→ **Work to be completed**
Pictures aside, reproduce exactly and only the lines below, starting at the one containing "The height and width of the screenshot is (664, 1123)." and ending at the last line.
=======
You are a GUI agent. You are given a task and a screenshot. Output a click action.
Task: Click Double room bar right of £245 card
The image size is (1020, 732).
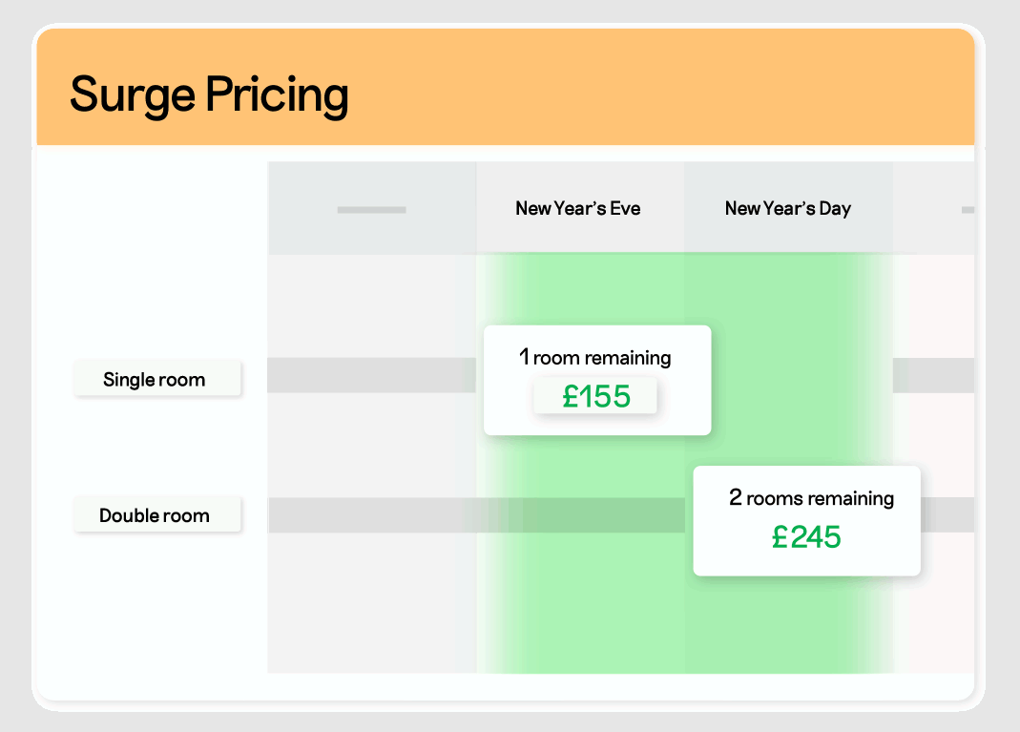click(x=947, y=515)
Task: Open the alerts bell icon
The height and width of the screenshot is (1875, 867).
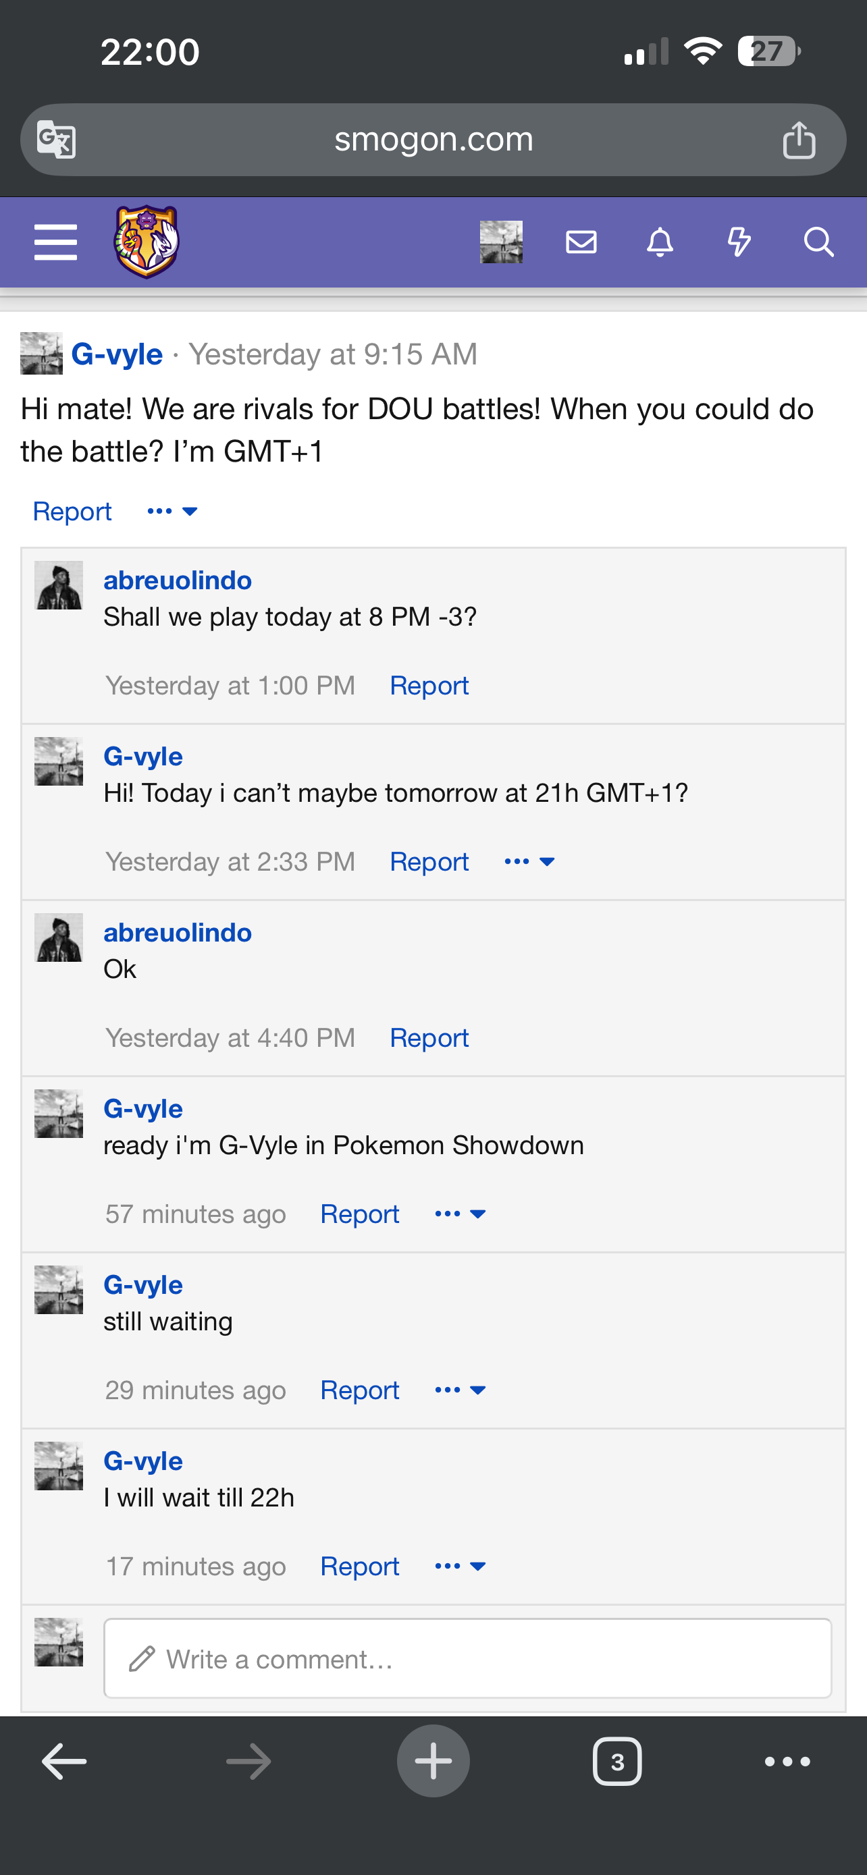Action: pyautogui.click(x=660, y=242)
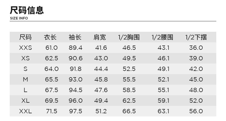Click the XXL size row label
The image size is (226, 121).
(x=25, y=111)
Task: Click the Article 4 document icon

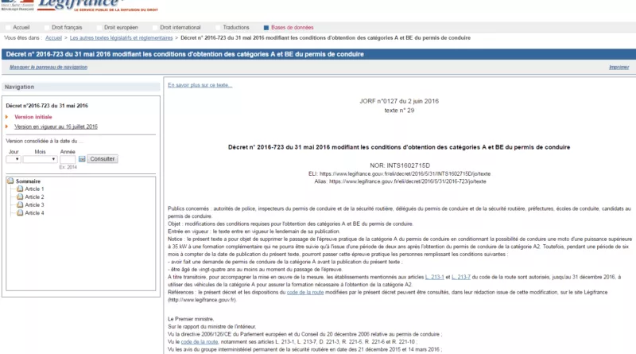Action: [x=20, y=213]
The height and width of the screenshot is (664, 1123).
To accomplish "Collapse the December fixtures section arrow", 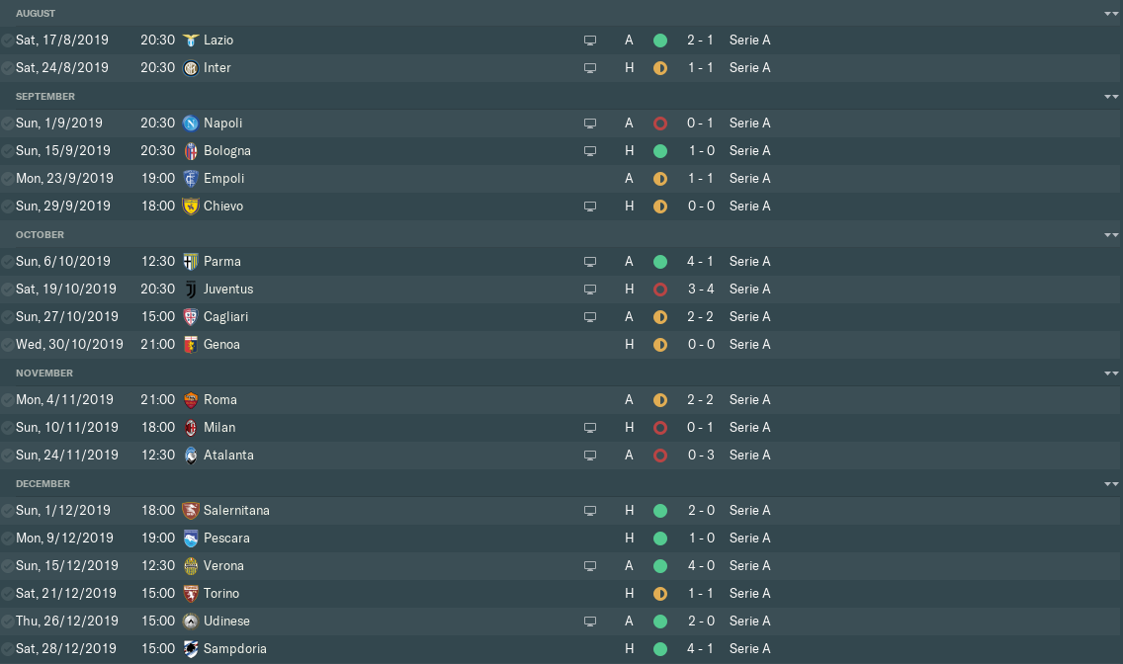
=======
→ **Answer section**
The height and width of the screenshot is (664, 1123).
To accomplish "Collapse the December fixtures section arrow", 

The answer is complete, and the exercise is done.